ANNISTON ARMY DEPOT, Ala. -- The sun is essential to life. However, too much exposure to the sun can be harmful.

Excessive exposure to ultraviolet light, also called UV rays, emitted from the sun can cause many skin conditions, as well as skin cancer.

Nearly 5 million people are treated for skin cancer each year in the U.S.

Skin cancer can be serious, expensive and, sometimes, deadly.

The hours between 10 a.m. and 4 p.m. during Daylight Saving Time (9 a.m. to 3 p.m. Standard Time) are the most hazardous for UV exposure outdoors in the continental U.S.

UV rays from sunlight are the most dangerous during late spring and early summer in North America.

Overexposing our skin to the sun’s ultraviolet rays causes skin cancer and skin damage. Outdoor workers have a higher risk of skin cancer, as they can spend many hours outside.

The Centers for Disease Control and Prevention recommends these tips for protection from UV radiation:

• Stay in the shade, especially during midday hours, when possible.

• Wear clothing covering your arms and legs.

• Wear a hat with a wide brim to shade your face, head, ears and neck.

• Wear sunglasses which wrap around your eyes and block both UVA and UVB rays.

• Use sunscreen with a sun protection factor of 15 or higher and both UVA and UVB (broad spectrum) protection.

• Avoid indoor tanning.

The majority of our exposure to the sun in our lifetime occurs during childhood.

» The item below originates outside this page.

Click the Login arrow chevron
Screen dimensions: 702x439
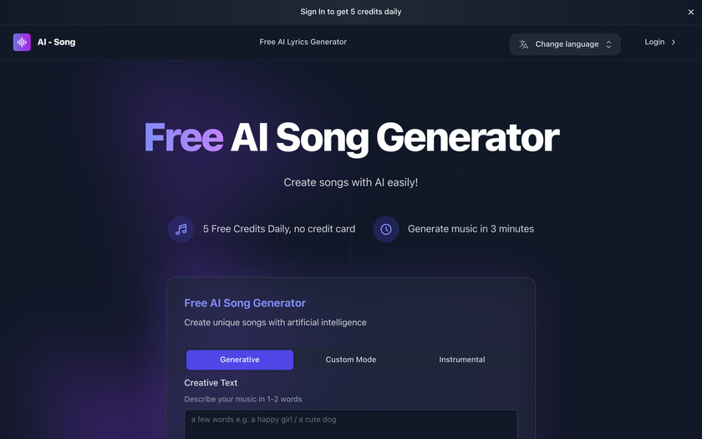coord(673,42)
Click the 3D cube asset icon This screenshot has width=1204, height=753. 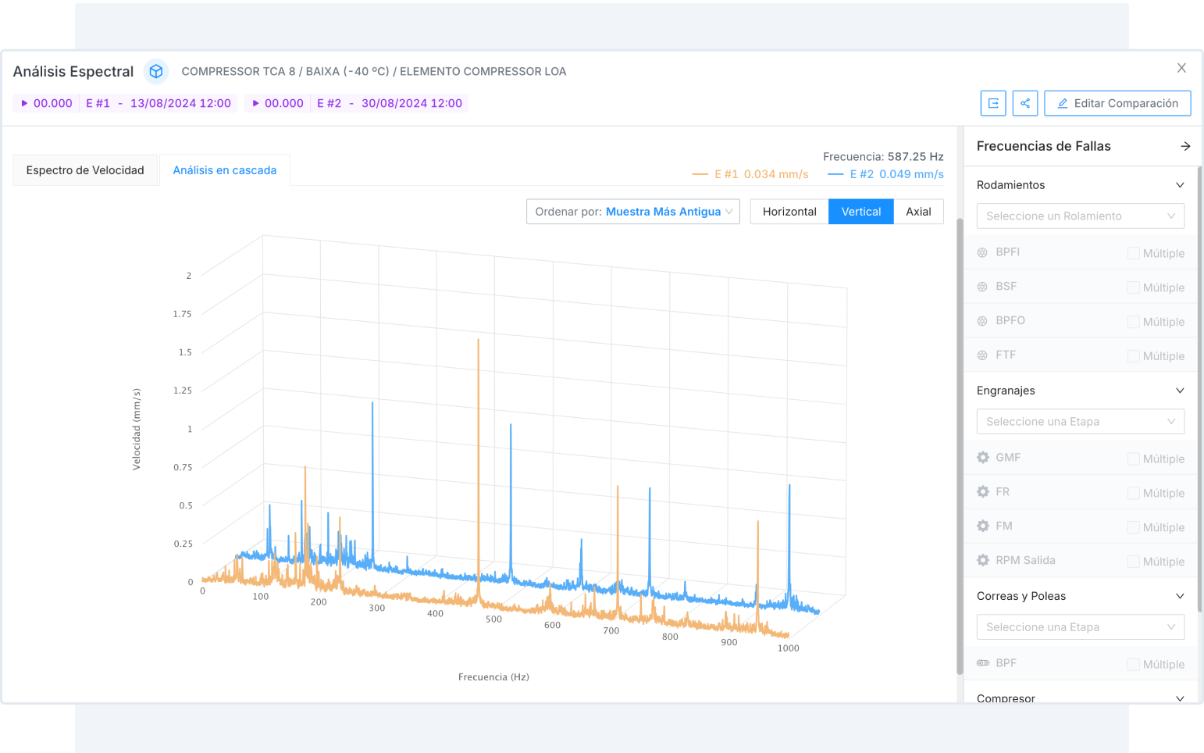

While it may be too late to worry about whether you had adequate protection when you were a kid, it is not too late to protect your kids or other young family members from being overexposed to the sun.

Periodically, check yourself for irregular moles or markings on your skin. A change in your skin is the most common sign of skin cancer.

Not all skin cancers look the same.

For melanoma specifically, a simple way to remember the warning signs is to remember the A-B-C-D-Es of melanoma:

• A stands for asymmetrical. Does the mole or spot have an irregular shape with two parts that look very different?

• B stands for border. Is the border irregular or jagged?

• C is for color. Is the color uneven?

• D is for diameter. Is the mole or spot larger than the size of a pea?

• E is for evolving. Has the mole or spot changed during the past few weeks or months?

Talk to your doctor if you notice changes in your skin such as a new growth, a sore that doesn’t heal, a change in an old growth or any of the A-B-C-D-Es of melanoma.

Protect your family and yourself from skin cancer!